The brilliance of the early tradition lies in its realism. Rather than seeking purity, it invites us to become familiar with the unwholesome. Not to indulge it, nor to suppress it, but to understand it.
Bhante Gunaratana’s instructions are unwavering: name what is present. Know it. Watch how it arises and ceases. In time, the hindrances begin to lose their grip—not through force, but through knowing.
The Ordinary as the Vehicle of Liberation
There is no exalted state to attain here. No special access. Just posture, breath, and return. This is the path: quiet, repetitive, honest. The Dhamma unfolds not in mystical flashes, but in the rhythm of returning. Sit. Observe. Let go.
It is through this ordinariness that insight becomes possible. Not insight as an event, but as a cumulative seeing—gradual, deconstructive, and liberating. This is not the insight of concepts, but the insight that shifts perception. Seeing conditioned phenomena as impermanent. Seeing pleasure as unsatisfactory. Seeing all experience as not-self.
The practice is not grand, but it is profound.
Returning the Path to Wholeness
Mindfulness has, in many contexts, been stripped from its framework and repurposed. But the early teachings insist on the integrity of the Eightfold Path. Right mindfulness arises with right effort. It is clarified by right view. It matures in right concentration. This path is not a list—it is a structure.
When Bhante Gunaratana teaches mindfulness, he does so within this structure. He does not present sati as a fix. He presents it as a way of walking the path—clearly, gently, persistently—toward the cessation of suffering.
Reflections and Possible Practices
Daily Practice You Might Establish
- Sit daily, even for short periods. Let regularity be the teacher, rather than duration or intensity.
- Reflect on the Five Hindrances. Bring awareness to how they arise and pass in your own experience.
- Reestablish the precepts. Begin each day with an intention to act with integrity and care.
Foundational Shifts to Deepen Practice
- Let go of striving for results. Insight arises through stillness, not through ambition.
- Move from passive observation to discernment. Notice not just what is happening, but how it arises and passes.
- View mindfulness as part of a whole. Allow it to be nourished by right view, right effort, and ethical conduct.
Questions for Contemplation
- Am I practicing to feel better—or to see more clearly?
- In what ways do I resist the ordinary in search of the extraordinary?
- Can I meet discomfort with the same mindfulness I bring to pleasant states?
Challenges to Practice (With Reflections)
Are you cultivating mindfulness to be more comfortable within saṃsāra—or to be free of it? Comfort is not the aim. Let each breath be a reminder of the deeper purpose: liberation.
Have you mistaken calm for wisdom? Peace can be pleasant—and deluding. Look not for stillness alone, but for clear seeing in the midst of all conditions.

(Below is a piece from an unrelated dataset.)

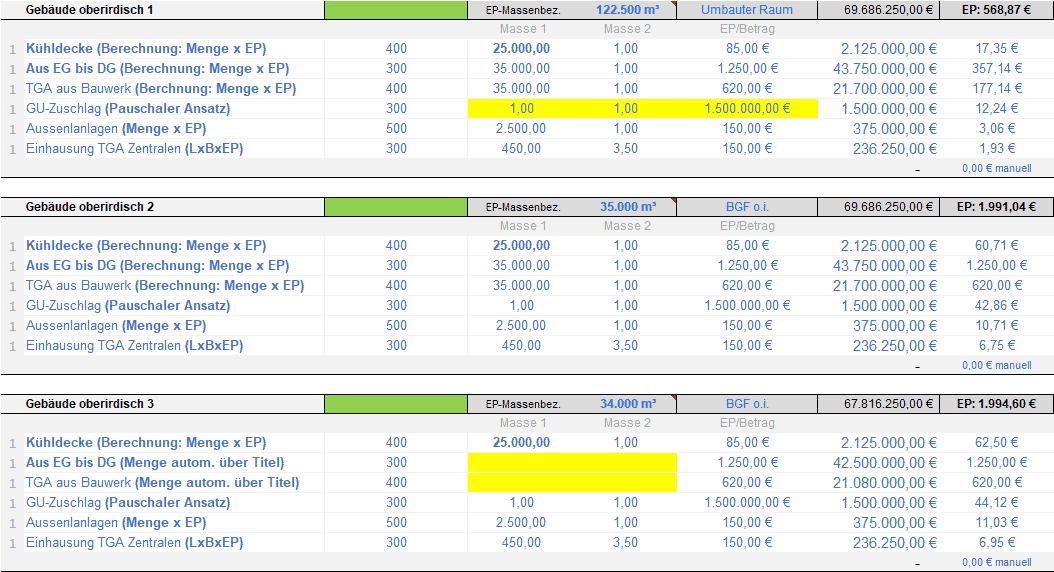The image size is (1054, 572).
Task: Select yellow 1.500.000,00 € GU-Zuschlag cell
Action: [x=747, y=108]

Are you clinging to progress, purity, or special experiences in meditation? Watch the one who wants to become. Even the desire to awaken is still becoming—until it is known and released.
Do you turn away from discomfort too soon? The fire of dukkha is where insight is forged. Can you stay long enough to see its true nature?
Is your mindfulness rooted in ethics—or only attention? Without sīla, mindfulness becomes cleverness without conscience. Let restraint and care be the foundation.
Are you using the practice to construct a better version of self? The Dhamma points toward disidentification. Let even the "mindful person" dissolve.